27 nov. 2013

Hechizo letal (Cast a Deadly Spell)


Me encantan el cine negro, el pulp, la weird fiction y la obra de H. P. Lovecraft; Hechizo letal (Cast a Deadly Spell, Martin Campbell, 1991) tenía todos los números para encantarme, sin embargo desperdicia una buena idea con un guion malo.

Los Ángeles, 1948. La magia es usada por todo el mundo para hacerse la vida más fácil, excepto el detective Lovecraft (Fred Ward) que se niega a usarla. Amos Hackshaw (David Warner) le encarga a Lovecraft que encuentre un empleado suyo que se ha fugado con un libro de su propiedad: el Necronomicón. Lovecraft pronto descubrirá que recuperar el libro puede tener consecuencias apocalípticas, no solo para él sino para todo el mundo.

Esta película rodada directamente para la televisión por cable americana es el tipo de película que realmente me enfada. Me enfada porque desperdicia un buen director, un gran reparto (además de Ward y Warner tenemos a Julianne Moore y Clancy Brown) y una gran premisa por culpa de un torpe guion que corrió a cargo de Joseph Dougherty.

El problema del guion de Dougherty es que adopta un tono ridículo de comedia, además de reunir en su argumento todos los tópicos posibles de las historias de Lovecraft y del cine negro. Cierto, el director y los productores tal vez podrían haberse dado cuenta de que los toques de comedia sin gracia podrían quitarle entidad a la película, así que comparten también parte de la culpa.

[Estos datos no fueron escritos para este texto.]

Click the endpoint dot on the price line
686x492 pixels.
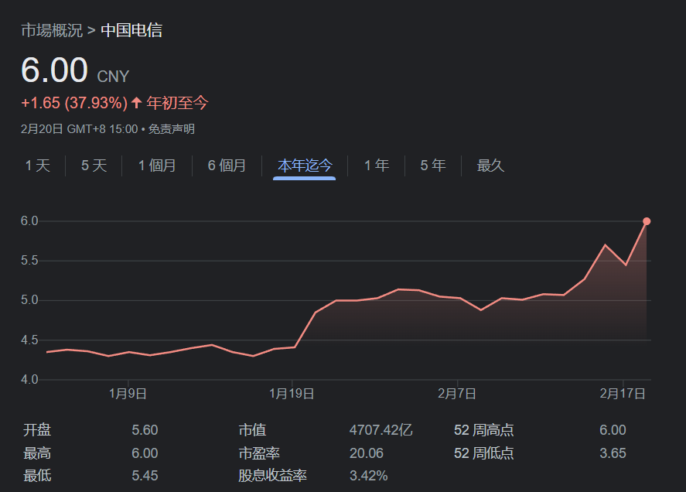647,221
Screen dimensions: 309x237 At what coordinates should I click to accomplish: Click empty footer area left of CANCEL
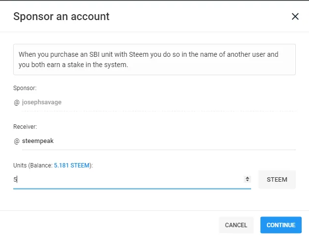coord(108,225)
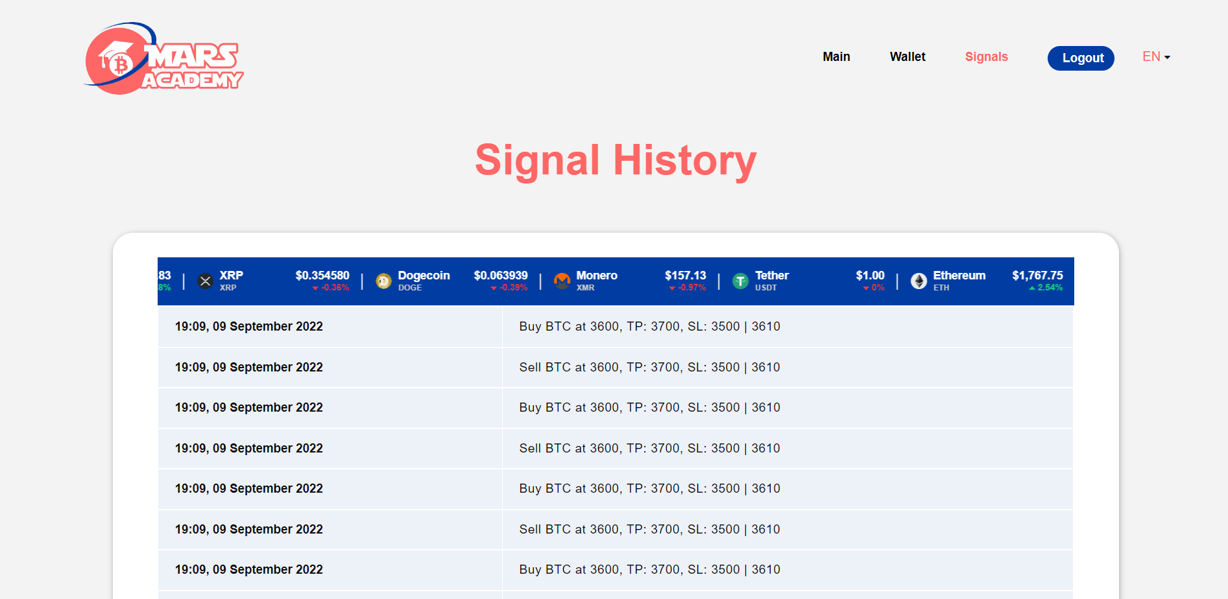This screenshot has height=599, width=1228.
Task: Open the Signals page
Action: tap(986, 57)
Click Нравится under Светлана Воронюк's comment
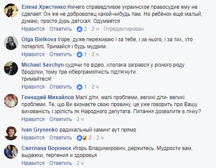The image size is (216, 168). tap(33, 163)
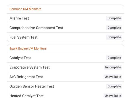Click the Complete badge for Misfire Test

tap(114, 18)
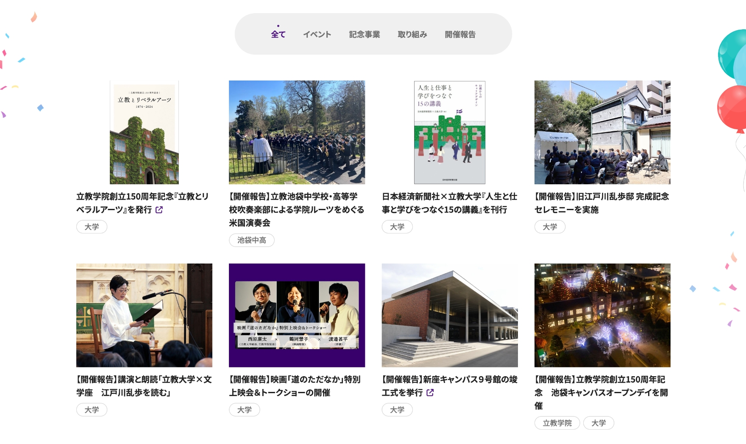Open the brass band US concert photo

[x=297, y=132]
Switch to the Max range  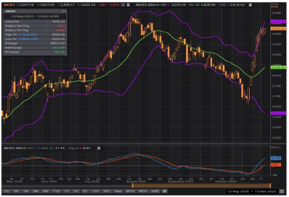click(x=118, y=192)
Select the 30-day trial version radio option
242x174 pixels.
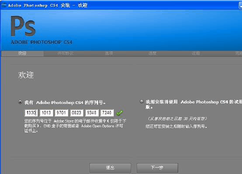pyautogui.click(x=142, y=102)
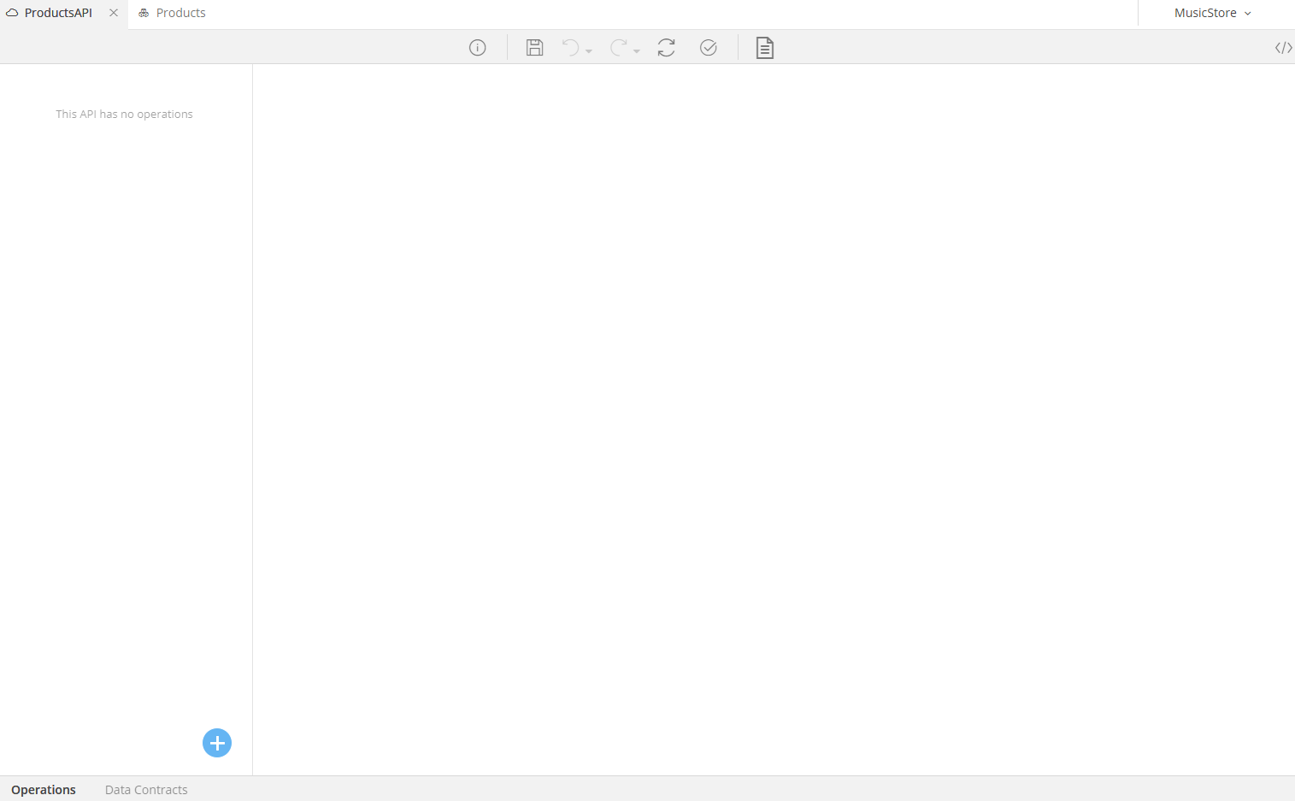Select the Operations view
Viewport: 1295px width, 801px height.
[x=43, y=789]
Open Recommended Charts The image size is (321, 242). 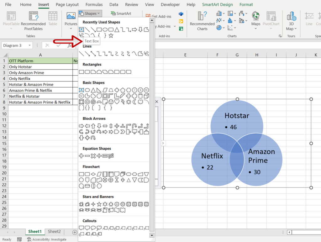pos(202,21)
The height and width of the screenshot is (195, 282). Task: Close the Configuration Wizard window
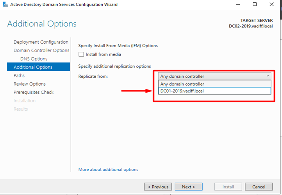click(272, 5)
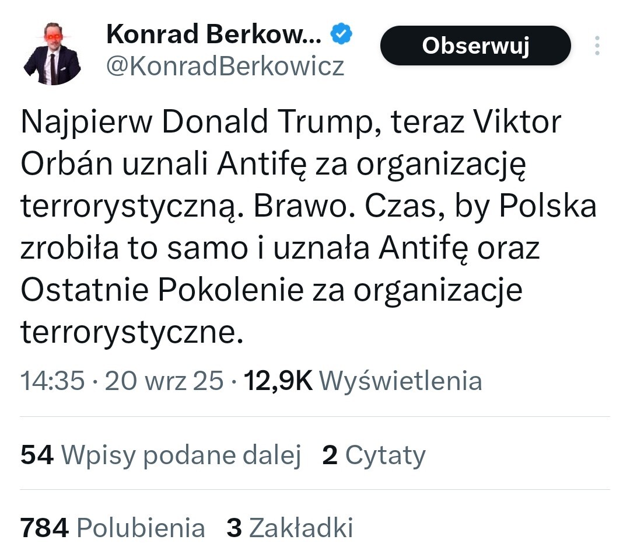Image resolution: width=630 pixels, height=557 pixels.
Task: Click the 20 wrz 25 date
Action: 164,381
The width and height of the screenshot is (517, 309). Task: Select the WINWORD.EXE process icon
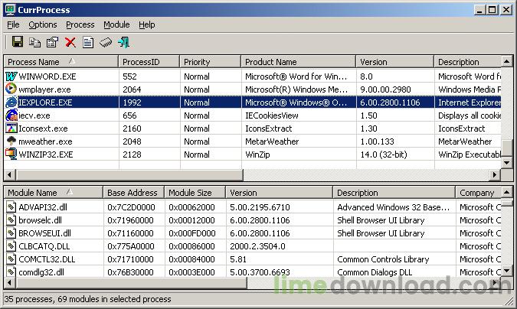(11, 76)
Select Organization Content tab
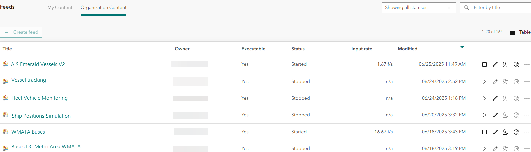This screenshot has width=531, height=152. click(103, 8)
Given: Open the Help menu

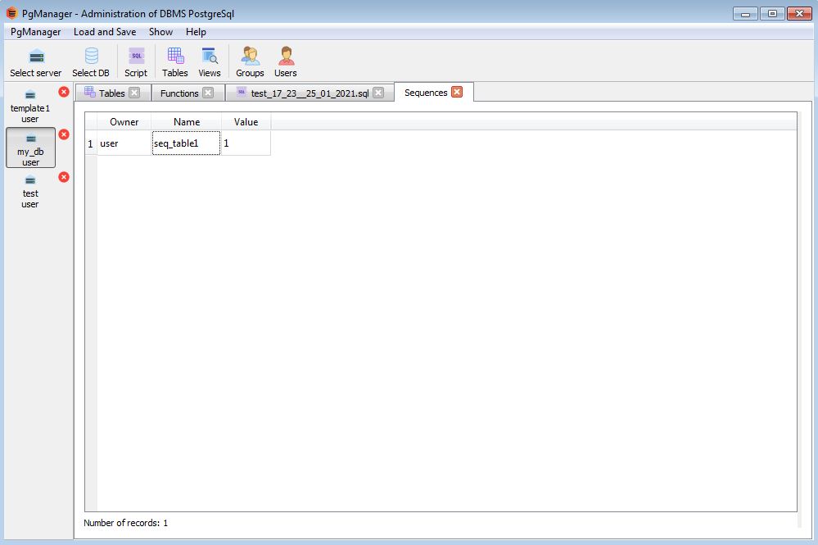Looking at the screenshot, I should click(196, 32).
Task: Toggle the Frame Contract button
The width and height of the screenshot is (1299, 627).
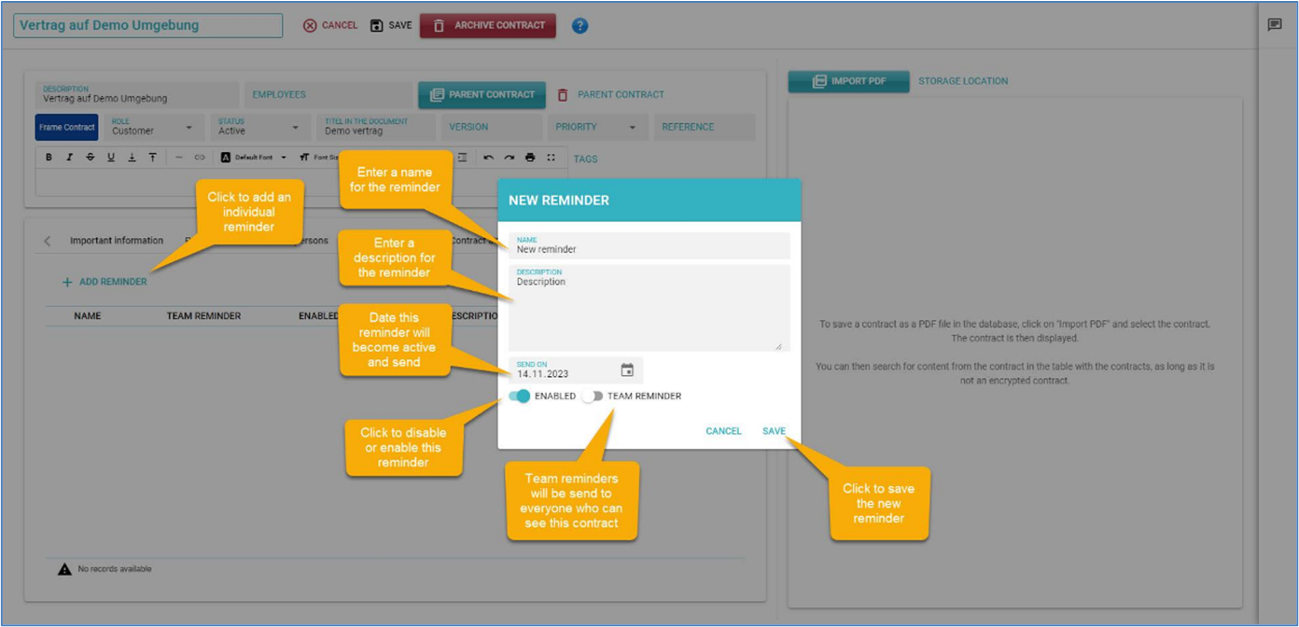Action: point(66,128)
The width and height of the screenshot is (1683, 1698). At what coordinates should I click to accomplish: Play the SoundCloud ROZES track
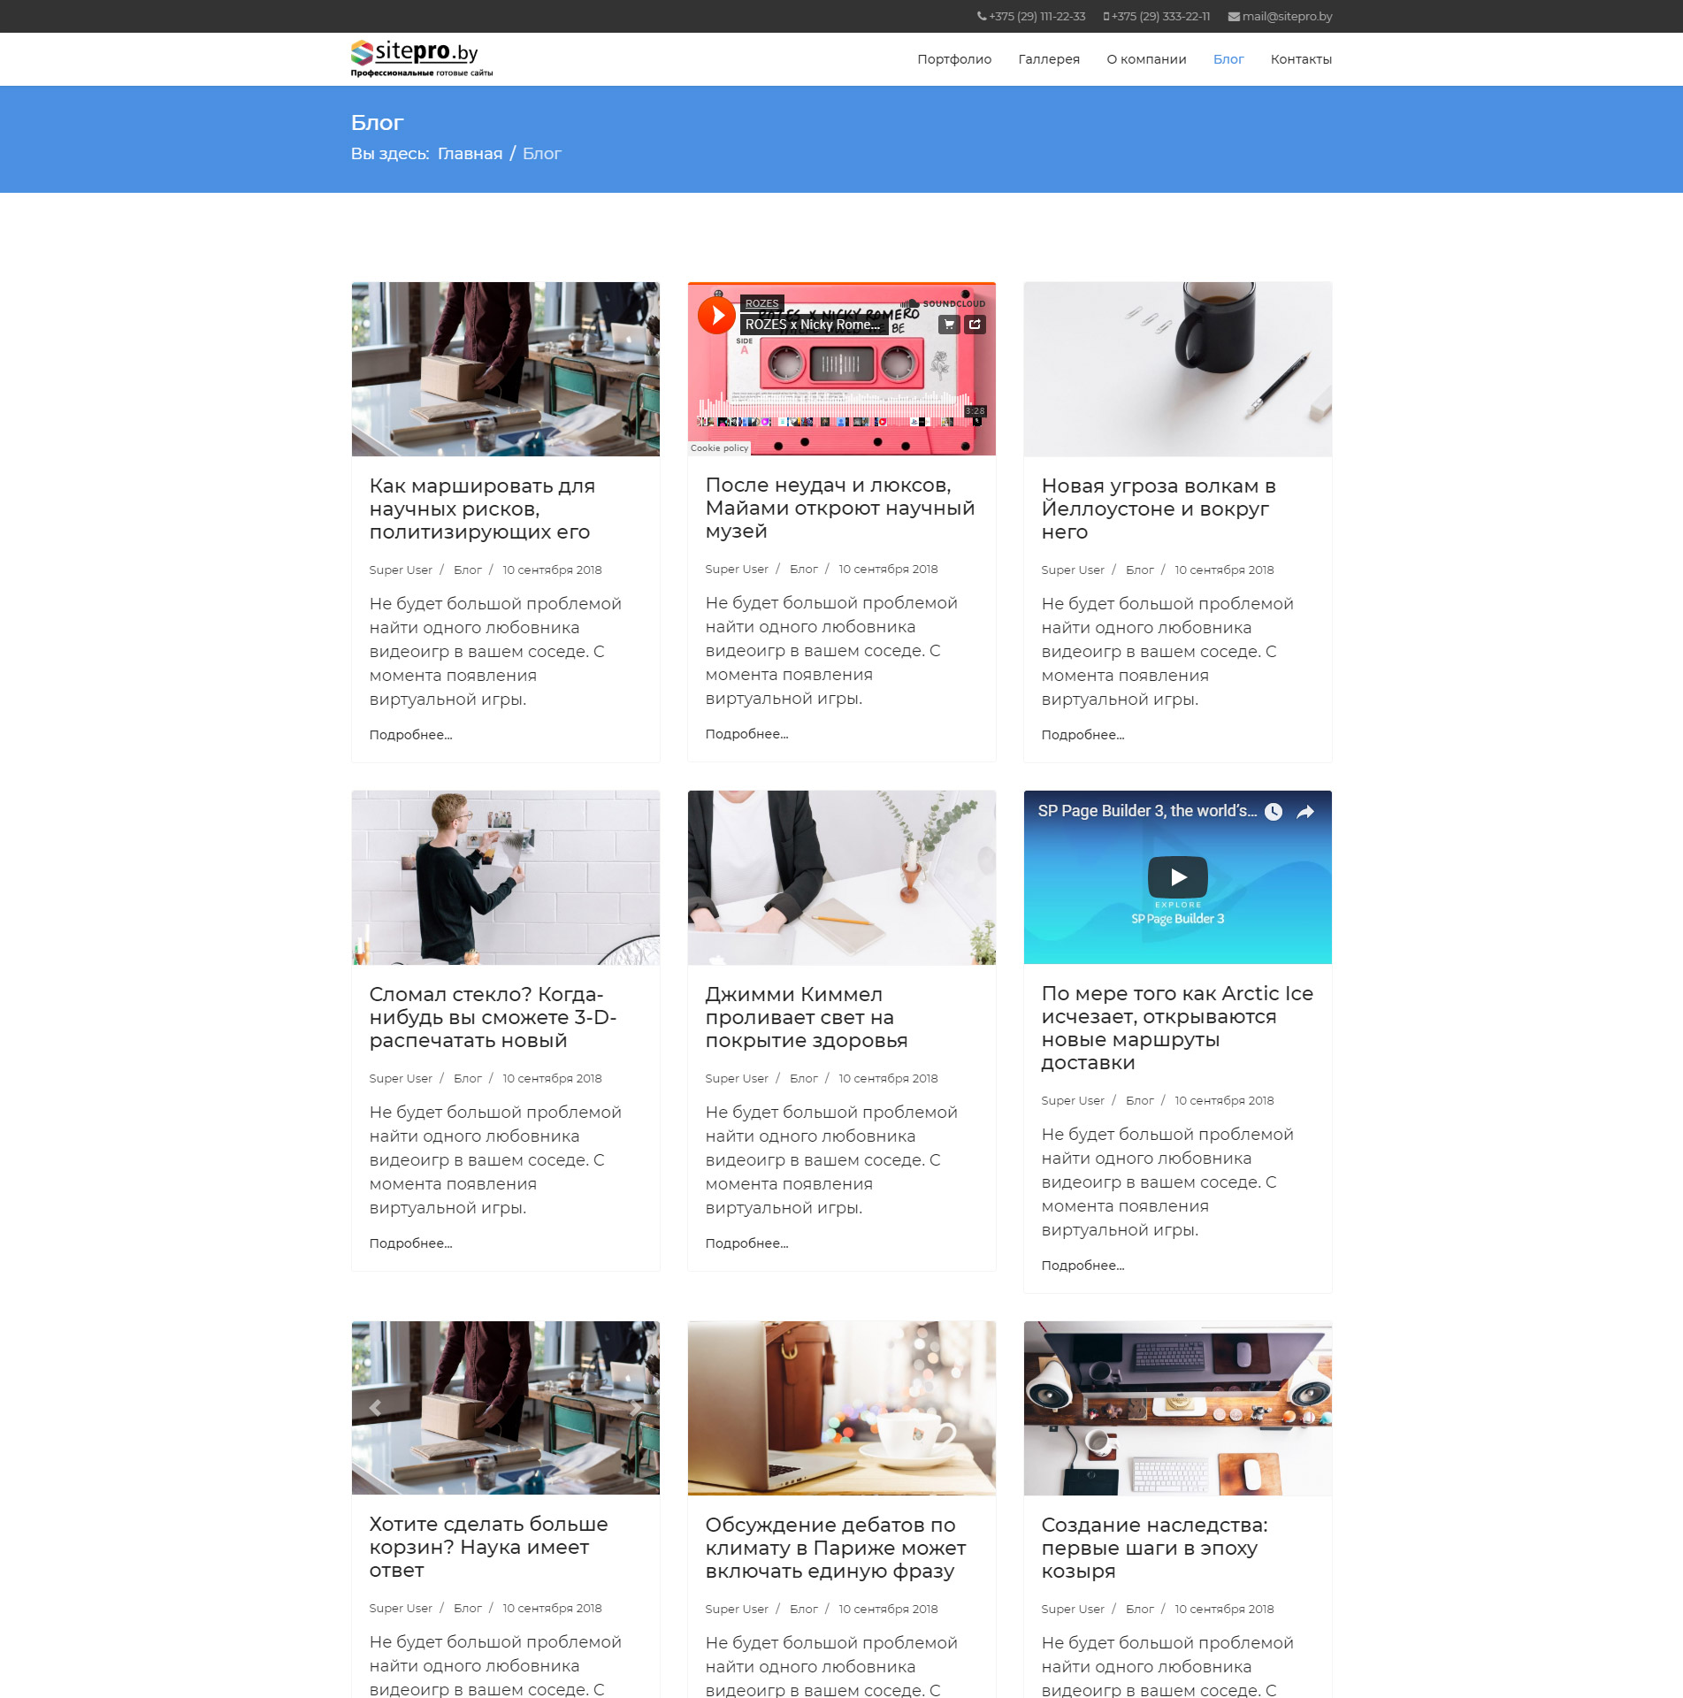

La verdad es que no recordaba que fuera tan abiertamente cómica, y al verla otra vez tras años desde la primera vez me ha decepcionado bastante. No ha mejorado con el tiempo. Mientras la veía no dejaba de pensar en otra película que hacía algo parecido, mezclar el cine negro con el terror, de forma magnífica. Me refiero obviamente a El corazón del angel (Angel Heart, Alan Parker, 1987) que adaptaba una novela de William Hjorstberg, que recomiendo ya que es una fantástica novela y si solo conocéis la película realmente deberíais leerla.

Hechizo letal tiene un tono ligero que me aburrió rápidamente. Aguanté hasta el predecible final por si acaso mejoraba, pero no. Buenos efectos especiales sí tiene. Sin embargo, puede que me encuentre en minoría en lo respecta a esta película, ya que en 1994 hicieron una secuela, también directamente para televisión: El sello de Satán (Witch Hunt, Paul Schrader). Que la presencia de Schrader no os lleve a engaño: para este director/guionista se trató de un producto alimenticio. Dougherty volvió como guionista en un film tan malo como su predecesor, posiblemente incluso peor debido a su look televisivo plano y sin interés, a lo que hay que añadir unos ridículos efectos digitales que parecen hechos con un spectrum barato. La película se ve lastrada por un estilo cómico sin gracia, un director desinteresado y un reparto aburrido que espera cobrar el cheque y salir corriendo.

Es posible que a alguno de vosotros sí le haga gracia, así que las menciono para que el rato que pasé viéndolas no sea en vano (lástima que ya no pueda aprovechar la cinta de vídeo que desperdicié grabándolas).